AlmaBetter Student at almaBetter
Learn different techniques of Exploratory Data Analysis using NYC Airbnb 2019 dataset
I’m just starting over into this field and everyday I keep learning and exploring bits and pieces with randomness in data, I don’t step back finding what significance it holds and what can be achieved out of it. So far, I have been enjoying my day mostly on Stack Overflow and various Data Science blogs.
My journey till now has been amazing and I’m yet to learn many things on the way. This is just a beginning with my exploratory Data Analysis and there are more new contents coming up. I hope this detailed analysis can help as well as set a stepping stone to many Data driven enthusiasts looking to break into this field.
So, there are no thumb rules for data exploration. If you are in a state of mind, that machine learning can only sail you away from every data storm, trust me, it won’t. After some point of time, you’ll realize that you are struggling at improving model’s accuracy. In such situation, data exploration techniques will come to your rescue. If you’re yet new to this battle of data exploration and want to have an overall idea of how this can be achieved step by step with ease, please don’t divert yourselves from this detailed exploration on Airbnb 2019 dataset comprising of the bookings made in NYC!
This San-Francisco based startup offers you someone’s home as a place to stay instead of a hotel. You might be thinking of another unicorn in town as to OYO Hotels which has kind of a relatable business model but Airbnb allows you to be host for anyone anywhere with rooms/beds available in your personal space. OYO Rooms and Airbnb are by no means similar to each other, in fact, they are almost as opposite as the sky and sea. So, having much said let’s just deep dive into our actuals on why are we basically here? Scroll below and have a feel!
This dataset has around ** 48,895** observations with 16 columns and it is a mix between categorical and numeric values. I have portrayed this detailed analysis as much simple as required to get a basic understanding even if someone is very new to this ????
Since 2008, guests and hosts have used Airbnb to expand on traveling possibilities and present a more unique, personalized way of experiencing the world. Nowadays, Airbnb became one of a kind service that is used by the whole world. Data analysts become a crucial factor for the company that provided millions of listings through Airbnb. These listings generate a lot of data that can be analyzed and used for security, business decisions, understanding of customers’ and providers’ behavior on the platform, implementing innovative additional services, guiding marketing initiatives, and much more.

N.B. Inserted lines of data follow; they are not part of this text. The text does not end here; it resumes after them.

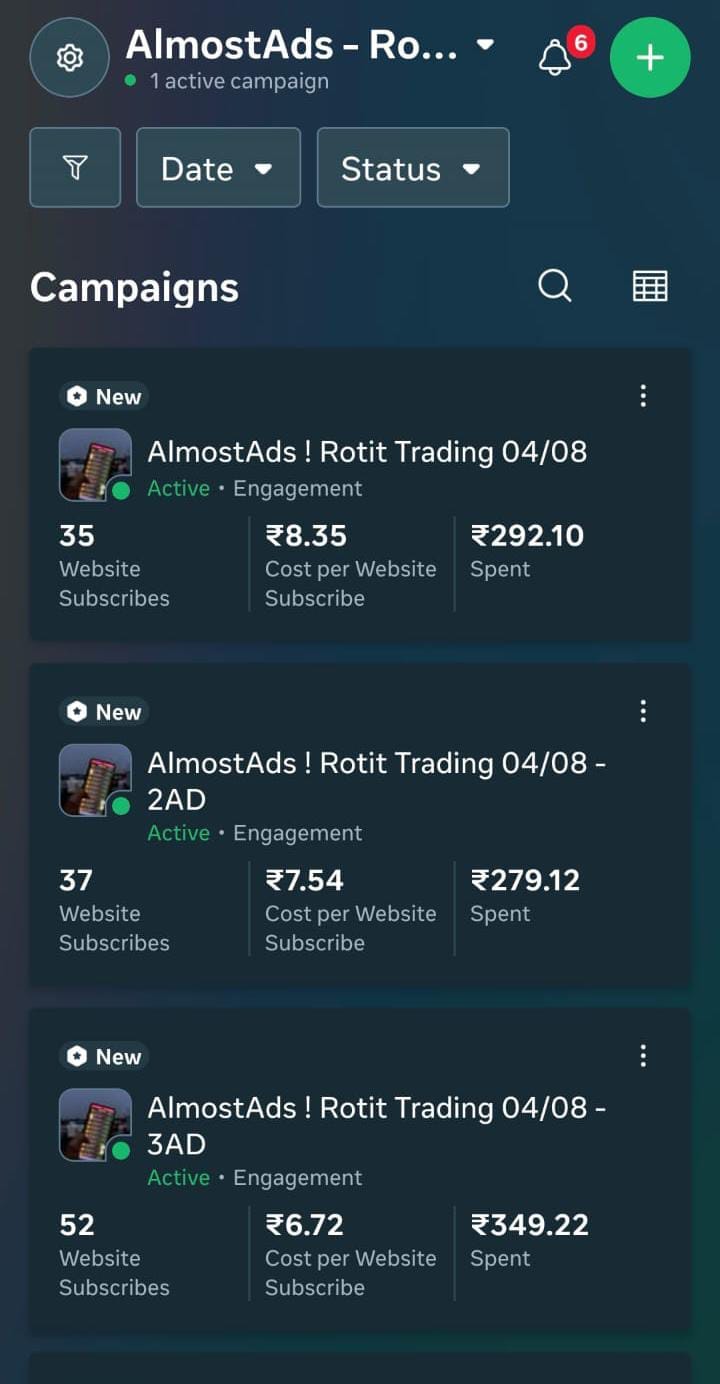The height and width of the screenshot is (1384, 720).
Task: Open options menu for 2AD campaign
Action: [x=643, y=711]
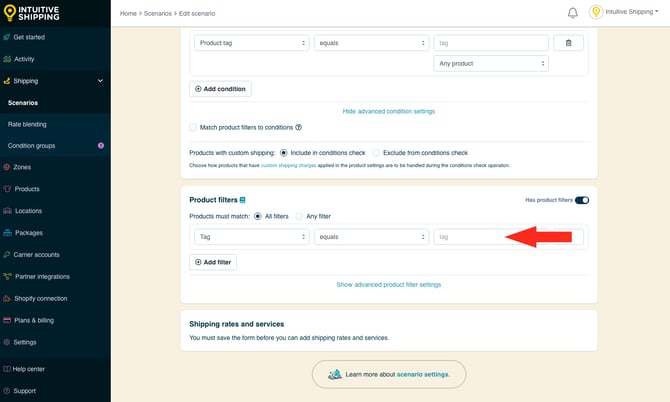Click the Add filter button

pos(213,261)
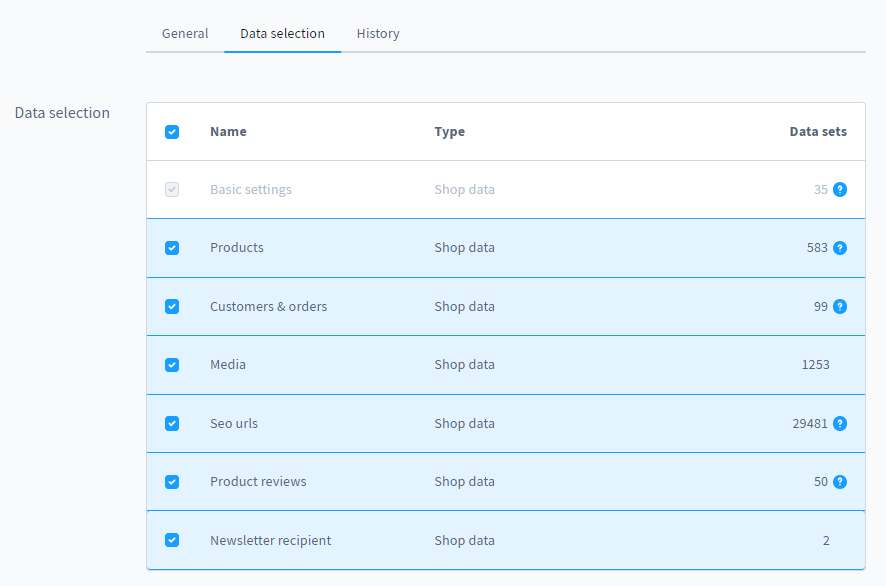This screenshot has width=886, height=586.
Task: Open the Product reviews help tooltip icon
Action: pyautogui.click(x=840, y=481)

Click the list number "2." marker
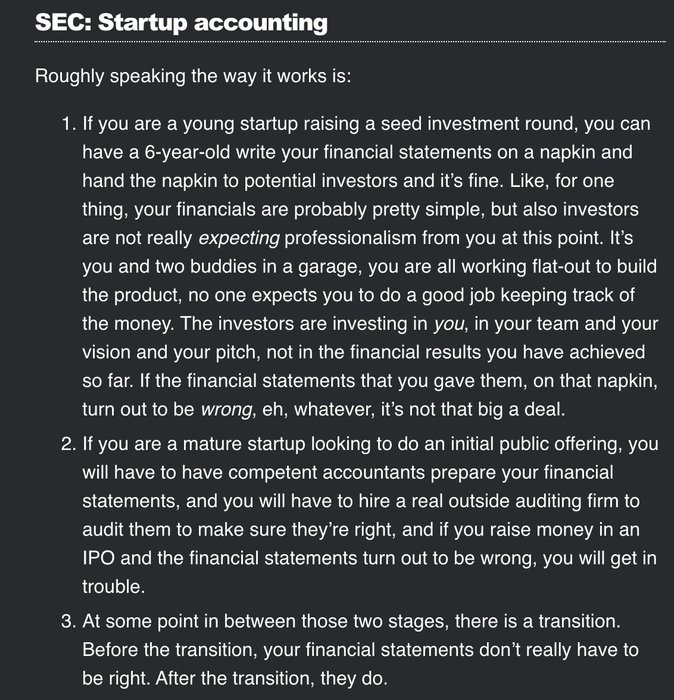[69, 444]
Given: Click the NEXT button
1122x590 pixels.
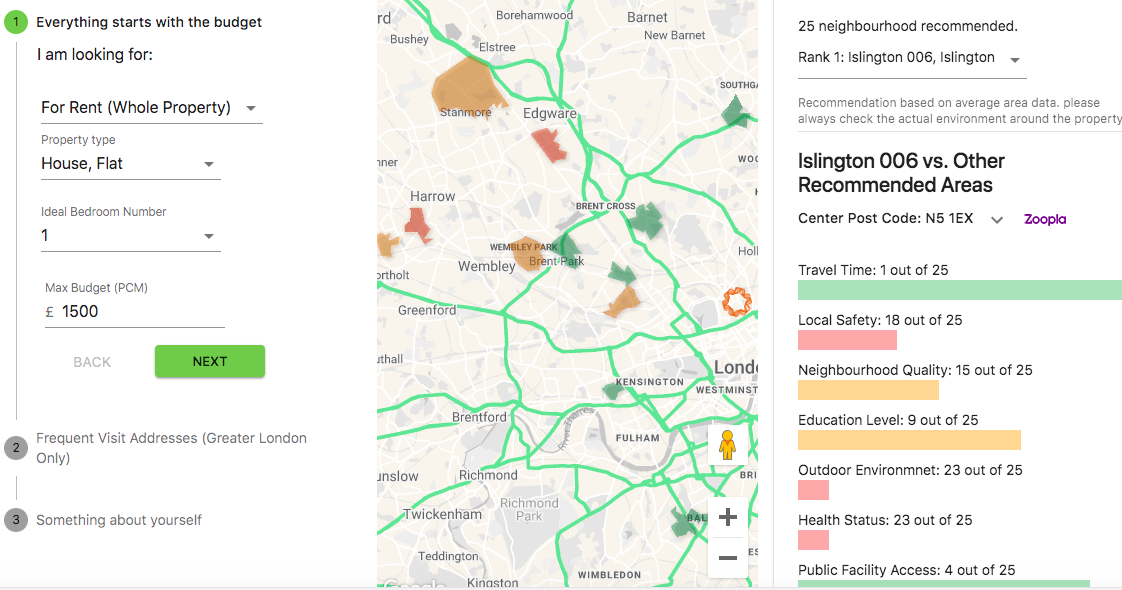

The very basic information about the dataset using df.info()
By basic inspection, a particular property name will have one particular host name hosted by that same individual but a particular host name can have multiple properties in an area. So, host_name is a categorical variable here. Also neighbourhood_group (comprising of Manhattan, Brooklyn, Queens, Bronx, Staten Island), neighbourhood and room_type (private,shared,Entire home/apt) fall into this category.
~id,latitude,longitude,price,minimum_nights,number_of_reviews,last_review, reviews_per_month, calculated_host_listings_count, availability_365 are numerical variables.
A host on airbnb holds multiple properties in a neighbourhood group(boroughs of NYC) with different host-ids but a host with a particular property/listing in a particular neighbourhood of a neighbourhood group holds a same host-id(also not mandatory as there are exceptions where few hosts have different id’s for each listing/property in a neighbourhood) Also the data tells, there might be cases where a particular host has co-hosted someone else’s property/listing in a neighbourhood on Airbnb.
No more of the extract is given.